Bucking bloodstream infections
You might not think an IV securement dressing could be part of a solution for preventing bloodstream infections but some models do actually help clinicians prevent or provide early treatment for them.
“Bloodstream infections are some of the deadliest and costliest hospital-acquired infections — yet are largely preventable,” said Pat Parks, MD, PhD, Medical Director, 3M Critical and Chronic Care Solutions Division. “To identify infections, clinicians look for common symptoms such as a fever that occurs in the absence of another infection and redness or soreness around the insertion site. Some IV dressings block visibility to the insertion site, making monitoring for early signs of infection difficult. Frequent dressing changes to monitor the insertion site can be disruptive to patient care and increase the patient’s risk of infection. In fact, one study demonstrated that more than two unscheduled dressing changes can increase the risk of infection 10 times.
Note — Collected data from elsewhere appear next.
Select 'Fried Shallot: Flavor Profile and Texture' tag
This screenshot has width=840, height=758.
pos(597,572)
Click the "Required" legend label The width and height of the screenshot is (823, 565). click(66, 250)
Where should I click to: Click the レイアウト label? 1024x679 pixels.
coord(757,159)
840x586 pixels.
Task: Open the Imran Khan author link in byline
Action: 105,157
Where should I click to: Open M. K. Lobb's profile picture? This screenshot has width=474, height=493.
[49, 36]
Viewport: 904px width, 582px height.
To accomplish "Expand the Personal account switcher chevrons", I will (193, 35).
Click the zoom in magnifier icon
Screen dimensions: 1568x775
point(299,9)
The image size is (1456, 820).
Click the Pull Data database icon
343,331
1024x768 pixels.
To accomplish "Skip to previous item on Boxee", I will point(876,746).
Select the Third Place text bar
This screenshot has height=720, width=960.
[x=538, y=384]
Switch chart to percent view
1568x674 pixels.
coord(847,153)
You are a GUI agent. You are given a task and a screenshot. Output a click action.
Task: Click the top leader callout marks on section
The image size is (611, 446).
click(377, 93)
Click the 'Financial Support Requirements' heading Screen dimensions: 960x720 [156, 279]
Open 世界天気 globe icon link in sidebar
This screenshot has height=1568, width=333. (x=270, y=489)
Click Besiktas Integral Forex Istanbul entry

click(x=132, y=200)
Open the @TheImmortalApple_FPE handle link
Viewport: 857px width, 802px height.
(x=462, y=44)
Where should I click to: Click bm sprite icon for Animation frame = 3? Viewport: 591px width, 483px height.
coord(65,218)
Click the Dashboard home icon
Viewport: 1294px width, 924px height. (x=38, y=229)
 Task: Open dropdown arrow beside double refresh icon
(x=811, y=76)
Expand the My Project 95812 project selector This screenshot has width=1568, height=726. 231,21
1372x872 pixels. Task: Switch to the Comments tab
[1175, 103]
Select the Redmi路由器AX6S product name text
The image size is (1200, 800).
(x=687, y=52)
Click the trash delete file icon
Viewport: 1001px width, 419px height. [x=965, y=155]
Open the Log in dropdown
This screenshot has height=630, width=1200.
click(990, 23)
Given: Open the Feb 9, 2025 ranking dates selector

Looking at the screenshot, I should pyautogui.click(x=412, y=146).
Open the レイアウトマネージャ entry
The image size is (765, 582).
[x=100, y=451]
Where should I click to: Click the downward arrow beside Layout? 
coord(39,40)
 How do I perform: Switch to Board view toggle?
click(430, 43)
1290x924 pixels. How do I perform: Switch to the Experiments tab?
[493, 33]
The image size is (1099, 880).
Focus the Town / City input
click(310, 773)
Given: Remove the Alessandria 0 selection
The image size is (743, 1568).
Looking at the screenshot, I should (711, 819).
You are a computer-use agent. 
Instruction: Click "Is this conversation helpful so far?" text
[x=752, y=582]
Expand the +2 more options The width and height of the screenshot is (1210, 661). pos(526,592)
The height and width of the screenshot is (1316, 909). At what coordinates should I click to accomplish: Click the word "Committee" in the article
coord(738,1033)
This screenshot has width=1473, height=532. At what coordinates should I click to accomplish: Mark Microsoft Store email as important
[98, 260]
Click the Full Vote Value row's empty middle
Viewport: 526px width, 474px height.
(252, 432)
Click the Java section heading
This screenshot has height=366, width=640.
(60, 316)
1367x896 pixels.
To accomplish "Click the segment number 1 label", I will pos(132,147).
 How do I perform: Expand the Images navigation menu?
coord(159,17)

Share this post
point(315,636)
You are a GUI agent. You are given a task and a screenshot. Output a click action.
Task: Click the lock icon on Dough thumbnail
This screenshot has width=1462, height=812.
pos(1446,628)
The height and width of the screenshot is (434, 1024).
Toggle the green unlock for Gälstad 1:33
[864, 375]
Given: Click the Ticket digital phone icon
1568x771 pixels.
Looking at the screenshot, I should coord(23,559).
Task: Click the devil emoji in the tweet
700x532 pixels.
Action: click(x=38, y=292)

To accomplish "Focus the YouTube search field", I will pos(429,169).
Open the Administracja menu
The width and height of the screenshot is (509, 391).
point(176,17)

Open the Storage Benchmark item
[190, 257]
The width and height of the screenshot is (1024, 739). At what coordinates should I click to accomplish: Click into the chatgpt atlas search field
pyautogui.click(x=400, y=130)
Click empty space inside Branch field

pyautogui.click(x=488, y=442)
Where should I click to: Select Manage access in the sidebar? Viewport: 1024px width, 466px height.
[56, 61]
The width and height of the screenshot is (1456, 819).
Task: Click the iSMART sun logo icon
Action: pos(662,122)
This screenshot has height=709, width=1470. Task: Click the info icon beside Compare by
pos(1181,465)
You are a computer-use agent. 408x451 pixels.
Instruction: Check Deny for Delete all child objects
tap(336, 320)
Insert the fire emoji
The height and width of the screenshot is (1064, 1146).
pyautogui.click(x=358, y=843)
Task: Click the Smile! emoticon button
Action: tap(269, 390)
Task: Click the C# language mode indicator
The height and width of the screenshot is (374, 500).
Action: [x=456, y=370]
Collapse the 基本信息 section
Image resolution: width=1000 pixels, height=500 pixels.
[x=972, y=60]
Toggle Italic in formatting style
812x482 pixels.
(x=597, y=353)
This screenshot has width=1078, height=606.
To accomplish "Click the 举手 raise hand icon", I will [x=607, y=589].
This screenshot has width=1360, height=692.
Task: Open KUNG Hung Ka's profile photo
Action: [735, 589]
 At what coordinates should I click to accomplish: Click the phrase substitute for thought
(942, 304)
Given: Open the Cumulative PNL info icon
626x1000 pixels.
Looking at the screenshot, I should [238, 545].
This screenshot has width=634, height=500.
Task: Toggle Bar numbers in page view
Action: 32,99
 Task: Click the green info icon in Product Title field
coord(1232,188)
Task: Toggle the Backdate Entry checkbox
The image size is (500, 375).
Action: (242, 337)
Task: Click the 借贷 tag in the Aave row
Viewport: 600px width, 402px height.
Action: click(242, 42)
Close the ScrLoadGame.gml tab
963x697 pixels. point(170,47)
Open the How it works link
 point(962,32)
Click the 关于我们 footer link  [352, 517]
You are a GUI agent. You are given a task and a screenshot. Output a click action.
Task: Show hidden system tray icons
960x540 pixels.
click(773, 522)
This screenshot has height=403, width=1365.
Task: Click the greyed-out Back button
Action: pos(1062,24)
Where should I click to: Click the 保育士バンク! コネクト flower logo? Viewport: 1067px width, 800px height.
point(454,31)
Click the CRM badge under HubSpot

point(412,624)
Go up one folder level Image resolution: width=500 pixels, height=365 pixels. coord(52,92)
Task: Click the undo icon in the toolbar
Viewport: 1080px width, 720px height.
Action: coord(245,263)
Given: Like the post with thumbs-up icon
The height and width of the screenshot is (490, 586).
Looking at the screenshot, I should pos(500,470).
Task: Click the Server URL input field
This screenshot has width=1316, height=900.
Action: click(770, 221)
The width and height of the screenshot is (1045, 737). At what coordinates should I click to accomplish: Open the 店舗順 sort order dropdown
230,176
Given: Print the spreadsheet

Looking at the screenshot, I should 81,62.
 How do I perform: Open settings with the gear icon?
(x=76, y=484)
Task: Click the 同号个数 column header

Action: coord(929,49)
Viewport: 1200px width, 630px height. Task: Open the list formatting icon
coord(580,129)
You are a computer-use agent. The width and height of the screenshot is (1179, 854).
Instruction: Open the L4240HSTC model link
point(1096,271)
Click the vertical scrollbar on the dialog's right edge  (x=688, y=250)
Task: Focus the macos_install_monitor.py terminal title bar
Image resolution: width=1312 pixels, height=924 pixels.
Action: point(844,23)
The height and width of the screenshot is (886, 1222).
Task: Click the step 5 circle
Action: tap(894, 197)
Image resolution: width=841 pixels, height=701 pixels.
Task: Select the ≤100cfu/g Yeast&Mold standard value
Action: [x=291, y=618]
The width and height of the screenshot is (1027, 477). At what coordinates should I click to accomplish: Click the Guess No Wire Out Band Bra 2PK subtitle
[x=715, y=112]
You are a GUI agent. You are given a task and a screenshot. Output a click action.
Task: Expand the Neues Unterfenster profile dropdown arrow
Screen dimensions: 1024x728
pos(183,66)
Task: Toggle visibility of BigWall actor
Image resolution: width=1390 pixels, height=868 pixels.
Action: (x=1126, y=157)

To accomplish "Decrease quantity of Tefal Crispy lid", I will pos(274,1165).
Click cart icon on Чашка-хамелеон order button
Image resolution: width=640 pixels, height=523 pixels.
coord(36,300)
“To combat these hurdles, 3M Tegaderm CHG IV Securement Dressings provide clinicians continuous site visibility to help reduce the number of unscheduled dressing changes and quickly identify potential complications,” Parks continued. “Over the past four decades, 3M has continuously innovated Tegaderm Dressings, including adding advanced securement and antimicrobial protection capabilities. 3M Tegaderm CHG IV Securement Dressing is the only transparent dressing indicated and proven to reduce catheter-related bloodstream infections (CRBSIs), aligning with evidence-based guidelines and practice standards from the CDC and Infusion Nursing Society.”
At Wolters Kluwer Benson says the POC Advisor early response module will be expanded for identifying other life-threatening, rapidly-deteriorating conditions such as pulmonary embolism, pneumonia, COPD, dysrhythmias, hemorrhage, heart failure, stroke, hypoxia and renal failure.
“These are among the most complex and costly conditions to diagnose and treat,” he said. “As with sepsis, the POC Advisor Rapid Response Module will leverage its powerful rules engine, early and accurate alerts, and prescriptive advice to detect the early warning signs that can signal the onset of these conditions and alert rapid response teams to intervene before the patient becomes critical.”
Newhouse (Roche) said the company is planning additional cobas Liat PCR tests for MRSA plus Staph aureus, and C. difficile pertussis (whooping cough), and others.
Roche currently offers an automated lab-based PCR system for the HAIs which can be useful as each play an important role in helping facilities to optimize their testing resources based on patient type and urgency.
“For example, a September 2017 article4 describes how HealthPartners in Bloomington, MN, developed an integrated strategy for C. difficile testing to address the varying inpatient and outpatient needs of the health system, all with the common goals of timely treatment and prevention, as well as cost efficiency,” explained Benson. “The HealthPartners system includes both inpatient and outpatient testing, and the author, Dr. Nicole Khoury, who is the Laboratory Scientific and Accreditation Director, explained that their hospitals use PCR for C. difficile testing, and a one-hour turnaround time is paramount both for care of CDI patients and infection control.
However, inpatient testing is only a part of the overall CDI testing need. About 5,000
C. difficile test orders per year also arrive from their outpatient clinics. Their outpatient CDI testing shares the need with inpatient testing for performance—sensitivity and specificity—and an easy-to-use system. However, the turnaround time expectation for outpatient is less stringent; same-day results are adequate for patient care needs.”